Stoll has been visiting Evanston Games & Café since 2015, when it was still called Elysium Games. Back then, Jessie Reynolds ran the store, using a large settlement from a motorcycle accident to fund the operation. But after a few years, Reynolds realized he did not have enough experience to run a business, and he offered the lease to Eli Klein, his old roommate, who entered with seven years of retail experience.

“One of the reasons I wanted to take over this place instead of letting it close down is the incredible community here,” Klein says. From his first day on the job, he says the community has been welcoming and accepting.

After taking over, Klein decided to partner with Chef Sarah Stegner of Prairie Grass Cafe, an upscale eatery in Skokie, Illinois. Her original creations range from Balsamic Onion Grilled Cheese to Lemon Berry Cupcakes. “She‘s phenomenal,” Klein says. “We couldn’t do this without her.”

Beyond the delicious food, store patrons can expect rousing games of Settlers of Catan, Dungeons & Dragons campaigns and a weekly board game night. Klein likes to say there’s something for everyone.

Today, players mull around the store, catching up with old friends or meeting new players. At the back of the room, a boisterous laugh erupts from a group huddled around an intricately arranged board.

Emmett Hilly, a sophomore at Northwestern, has visited the store a few times over the past year. “There’s a lot of theory about why people play games,” Hilly says. “But one of the central engagements is camaraderie. I like a good challenge and I’m competitive. Those are the two big drivers for me.”

The little shop doesn’t just attract the local community, though.
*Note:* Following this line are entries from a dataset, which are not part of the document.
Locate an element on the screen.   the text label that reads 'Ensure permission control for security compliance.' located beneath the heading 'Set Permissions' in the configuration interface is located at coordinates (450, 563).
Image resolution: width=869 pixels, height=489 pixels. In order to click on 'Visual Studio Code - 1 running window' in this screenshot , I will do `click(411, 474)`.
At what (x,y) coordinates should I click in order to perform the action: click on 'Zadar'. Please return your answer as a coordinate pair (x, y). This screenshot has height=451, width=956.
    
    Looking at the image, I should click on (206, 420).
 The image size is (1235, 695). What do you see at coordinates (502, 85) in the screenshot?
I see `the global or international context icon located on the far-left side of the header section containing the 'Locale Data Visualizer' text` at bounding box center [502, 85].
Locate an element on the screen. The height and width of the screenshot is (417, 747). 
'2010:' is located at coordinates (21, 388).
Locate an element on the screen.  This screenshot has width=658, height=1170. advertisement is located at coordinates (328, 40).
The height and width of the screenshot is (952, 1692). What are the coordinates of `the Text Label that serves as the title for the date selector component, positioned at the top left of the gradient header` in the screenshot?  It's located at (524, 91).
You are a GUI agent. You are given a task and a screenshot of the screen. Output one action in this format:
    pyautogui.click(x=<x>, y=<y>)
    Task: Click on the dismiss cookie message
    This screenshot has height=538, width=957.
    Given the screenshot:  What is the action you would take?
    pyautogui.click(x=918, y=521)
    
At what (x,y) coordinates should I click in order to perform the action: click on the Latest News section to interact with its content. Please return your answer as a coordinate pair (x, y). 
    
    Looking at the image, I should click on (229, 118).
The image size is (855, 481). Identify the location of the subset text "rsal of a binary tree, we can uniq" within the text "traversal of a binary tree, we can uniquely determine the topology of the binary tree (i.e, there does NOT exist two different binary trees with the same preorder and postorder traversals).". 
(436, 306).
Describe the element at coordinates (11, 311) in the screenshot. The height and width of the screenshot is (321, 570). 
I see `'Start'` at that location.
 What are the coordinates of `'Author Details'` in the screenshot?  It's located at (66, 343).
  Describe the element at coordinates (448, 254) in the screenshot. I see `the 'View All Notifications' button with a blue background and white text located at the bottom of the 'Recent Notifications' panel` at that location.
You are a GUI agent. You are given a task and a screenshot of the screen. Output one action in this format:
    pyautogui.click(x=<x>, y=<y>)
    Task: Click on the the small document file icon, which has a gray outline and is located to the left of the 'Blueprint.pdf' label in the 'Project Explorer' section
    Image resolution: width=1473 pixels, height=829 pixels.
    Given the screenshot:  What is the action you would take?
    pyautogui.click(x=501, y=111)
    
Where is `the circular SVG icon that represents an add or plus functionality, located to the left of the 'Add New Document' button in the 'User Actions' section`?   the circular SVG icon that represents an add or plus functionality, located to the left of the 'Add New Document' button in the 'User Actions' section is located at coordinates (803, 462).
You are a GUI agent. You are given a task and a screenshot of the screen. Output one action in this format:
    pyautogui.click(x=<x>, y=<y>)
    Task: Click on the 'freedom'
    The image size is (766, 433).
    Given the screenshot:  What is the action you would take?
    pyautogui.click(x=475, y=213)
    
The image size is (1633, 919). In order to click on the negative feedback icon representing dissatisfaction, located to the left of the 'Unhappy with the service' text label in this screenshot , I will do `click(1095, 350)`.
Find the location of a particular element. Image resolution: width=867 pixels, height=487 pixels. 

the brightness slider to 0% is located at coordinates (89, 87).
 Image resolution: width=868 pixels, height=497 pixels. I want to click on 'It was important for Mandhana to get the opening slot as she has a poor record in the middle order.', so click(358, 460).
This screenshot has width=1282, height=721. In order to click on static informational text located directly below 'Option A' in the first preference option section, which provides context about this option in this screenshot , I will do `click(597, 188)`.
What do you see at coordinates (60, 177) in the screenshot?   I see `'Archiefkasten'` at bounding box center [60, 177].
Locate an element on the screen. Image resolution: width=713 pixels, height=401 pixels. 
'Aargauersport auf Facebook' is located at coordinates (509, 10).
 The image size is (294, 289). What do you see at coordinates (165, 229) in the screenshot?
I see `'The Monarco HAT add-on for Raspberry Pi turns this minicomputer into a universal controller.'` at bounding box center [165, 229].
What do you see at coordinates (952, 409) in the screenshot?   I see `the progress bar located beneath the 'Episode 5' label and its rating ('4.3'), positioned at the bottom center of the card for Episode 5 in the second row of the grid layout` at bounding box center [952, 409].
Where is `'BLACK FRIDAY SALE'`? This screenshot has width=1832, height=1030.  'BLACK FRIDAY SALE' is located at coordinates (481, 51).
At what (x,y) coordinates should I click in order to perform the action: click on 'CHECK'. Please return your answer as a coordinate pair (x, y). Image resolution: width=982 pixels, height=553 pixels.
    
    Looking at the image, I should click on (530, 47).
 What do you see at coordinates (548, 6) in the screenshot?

At Magic the Gathering tournaments, players come to the store from as far as Indianapolis to gain a fighting chance at winning larger national brackets.

With sandwiches, steaming cups of coffee, and a tight-knit community backing him up, Klein says he’s prepared to make Evanston Games & Café bigger and better than ever before. “Even before I opened, an incredible community started forming here,” he says. “I’m not going anywhere.”